Microsoft Gets Documents Talking

May 28th, 2008

I just read about Microsoft’s new DAISY XML plug-in that will allow users to save text files created in Microsoft Word into DAISY XML, which is short for the Digital Accessible Information SYstem eXtensible Markup Language. DAISY XML tags and maps the text documents so they can be converted to eBooks and digital talking books later on. It’s designed for Microsoft Office Word 2007, Word 2003, and Word XP.

This seems like a move in the right direction, but I don’t get why its taken so long though. I’ve been putting talking animated avatars into my Powerpoint presentations for about 8 years, by using a Sensory avatar/lipsync technology. It makes presentations very engaging to have an avatar pop up and start talking to the audience. Seems like Microsoft should add something like this to Powerpoint…if any Microsoft people read this, I’ll give it to you for almost free.

Hey – Do you get the humor in Microsoft’s naming? The first singing computer was credited to IBM and it sang “A bicycle built for two” with the lyrics “Daisy, Daisy…”. Arthur C. Clark saw a demo of this and made his robot HAL from 2001 A Space Odyssey sing this when it was being shut down.

Internet Search via Cell Phones

April 9th, 2008

I made it to a couple of interesting tradeshows over the last month. The Voice Search Conference was held at the Marriot hotel in San Diego, which provided a really nice setting; the show was very well organized and well attended. Voice Search is all about bringing the power (and revenues) from internet search engines to the cell phone market. Google, Microsoft, Yahoo, and others are getting into this in a big way.

On the first morning I accidentally went into the wrong room for breakfast and sat down with a bunch of people from another industry. They were really negative about phone-based speech recognition, and offered these opinions:

  • “Oh like when you call somewhere and the phone says ‘Press or Say One’”
  • “Yeah I tried it but it never works with my voice”
  • “I hate that stuff, I just want to talk to a live operator”

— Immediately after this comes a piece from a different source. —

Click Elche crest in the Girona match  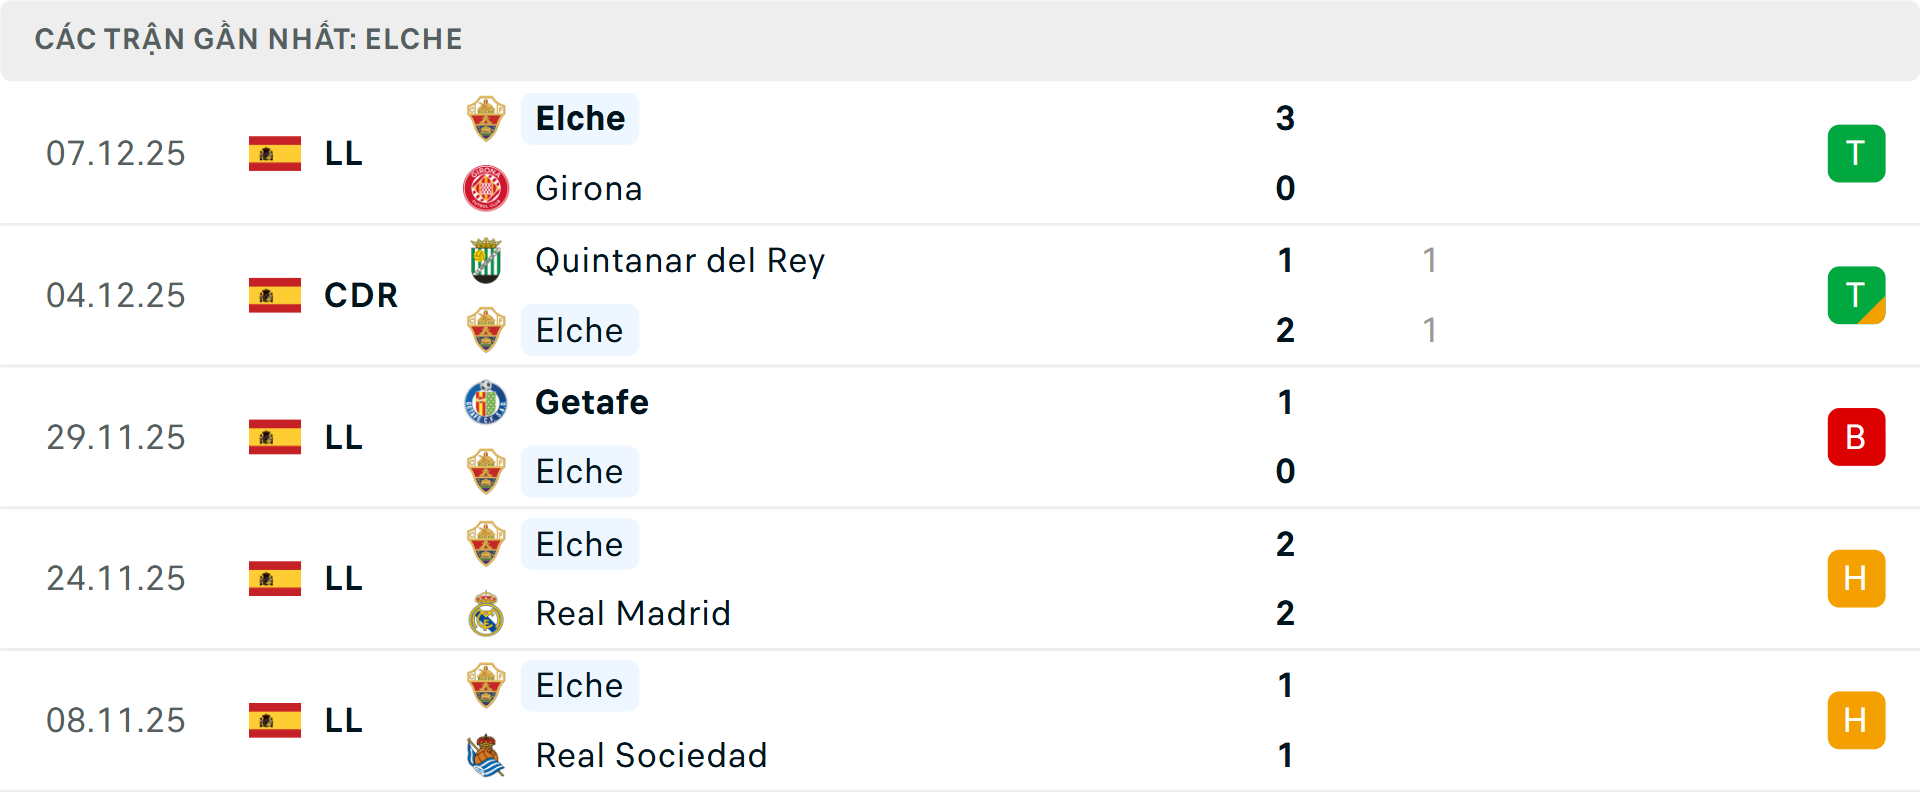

I pointed out that it’s gotten a lot better than this! Directory services like 1800Goog411 (Google), 1800Call411 (Microsoft), 1800Free411 (Jingle) actually work quite well and do save time. Most of them are based on Nuance engines, which are very powerful server-based technologies. Nuance is the 800 pound gorilla in the speech space, because they’ve acquired pretty much every player in speech recognition (well, other than Sensory of course, but they certainly cleared away all our competitors in the embedded area). Microsoft, Google, and Yahoo have pretty large speech R&D teams, but I’d guess they all use Nuance IP in some fashion, probably to expand their language coverage, if not more.

I found it humorous when someone quoted a woman from Nuance who said “My boss told me never to give live demos at shows because they never work.” Novauris gave some of the best demos at the show, but sure enough they pushed the envelope until some stopped working. I do commend them for being willing to demonstrate technologically challenging concepts in front of a live audience. It can be something of a crap shoot showing off cutting edge technologies.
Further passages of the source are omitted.